Periodic Trends Flashcards
What happens to ionisation energy across a period?
It increases because there is a greater effective nuclear charge for the same number of shells. There is also increased electrostatic attraction between valence electrons and the nucleus. So more difficult to remove an electron.
What happens to ionisation energy down a group?
It decreases because the valence electrons are further from the nucleus. There is greater shielding effect. Decreased electrostatic attraction between the valence electron and nucleus. It becomes easier to remove the electron.
What is electronegativity?
Ability of an atom to attract a pair of bonding electrons.
Factors that affect electronegativity (prioritise)
Number of shells, atomic radius (distance between nucleus and electrons involved in bonding), shielding, surface charge density, nuclear charge (smallest factor)
A has a lower electronegativity than B. What does this mean for A?
Indicates the attraction for the bonding pair in A in covalent compounds is less than the attraction for the bonding pair in B.
Why cations are smaller
Lost electrons from valence energy level and therefore has fewer shells. The distance between the nucleus and outer shell decreases. Both species have the same number of protons, but the cation has a greater effective nuclear charge. There is greater electrostatic attraction between the nucleus and valence electrons, pulling them in tighter. There is less repulsion between the remaining electrons (minor).
What happens to atomic radii across a period?
Decreases because there is an increase in nuclear charge (because more protons), whilst distance between the outermost energy level and the nucleus remains the same (because electrons are added to same energy level). Increased electrostatic attraction which draws the electrons in more tightly.
What happens to atomic radius down a group?
Increases because there are more electron shells surrounding the nucleus. Greatest factor is that valence electrons are much further from the nucleus, and are thus less attracted to the nucleus. Also increased repulsion between the electron shells (minor).
Why are anions larger than parent atoms?
More electrons in outer shell, and increased electron to electron repulsion which increases size of electron cloud.
What happens to electronegativity across a period?

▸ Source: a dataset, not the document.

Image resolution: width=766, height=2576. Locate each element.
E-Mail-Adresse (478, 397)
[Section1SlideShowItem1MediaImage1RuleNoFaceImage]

Increases, because the nuclear charge increases whilst the number of electron shells doesn’t. Same shielding effect, so greater electrostatic attraction that attracts electrons more.
What happens to electronegativity down a group?
Decreases because the nuclear charge increases, but also increased number of electron shells which means distance between nucleus and outermost shell increases. Greater shielding effect, so less electrostatic attraction that attracts electrons less.
Why is ionisation energy endothermic?
Energy must be absorbed to overcome electrostatic attraction between nucleus and valence electron in order to remove it.
Define ionisation energy
Minimum amount of energy (in KJ) required to remove a single electron from an atom in the gaseous phase
Non-metals tend to have very high ionisation energies
Have more protons, and this increased nuclear attraction.
Why do the most reactive metals have low ionisation energies?
Metals react by losing electrons, so the more reactive a metal, the easier it is for it to lose an electron.
Account for the drop in ionisation energy from Be (4) to B(5) and Mg (12) to Al (13)
There is a decrease in ionisation energy despite an increase in the atomic number. B and Al have the outermost electron in a new p subshell. The p subshell is further from the nucleus than the s subshell. Because it is further away, there is less electrostatic attraction between the nucleus and valence electron, so less energy is required to remove it.
Why does Group 16 have lower ioinisation energy than Group 15?
Group 15 have 3 unpaired electrons in separate orbitals in a p subshell, which is a more stable arrangement. Group 16 have 2 unpaired electrons each in their own orbital, and 2 paired electrons in one full orbital. The paired electrons have slightly greater electron to electron repulsion, thus slightly less energy is required to remove an electron from a full orbital.
Large drop in ionisation from He to Li (at the end of the period)
Electron to be removed from He is in 1st energy level. Electron to be removed from Li is in second energy level. Although Li has more protons in nucleus (state) distance from the nucleus to outermost energy level is most influential factor determining electrostatic attraction of valence electrons, and thus ionisation energy.
Rise in ionisation energy from s1 to s2 (Cu to Zn and Na to Mg)
For both atoms, the electron removed will come off the same orbital (4s). However the atom with the s2 configuration has an extra proton in the nucleus which means there is greater electrostatic attraction between the nucleus and the valence electron which makes it more difficult to remove. There is a degree of repulsion between the electron pair in the s2 orbital, but not great enough to offset effect of the extra proton.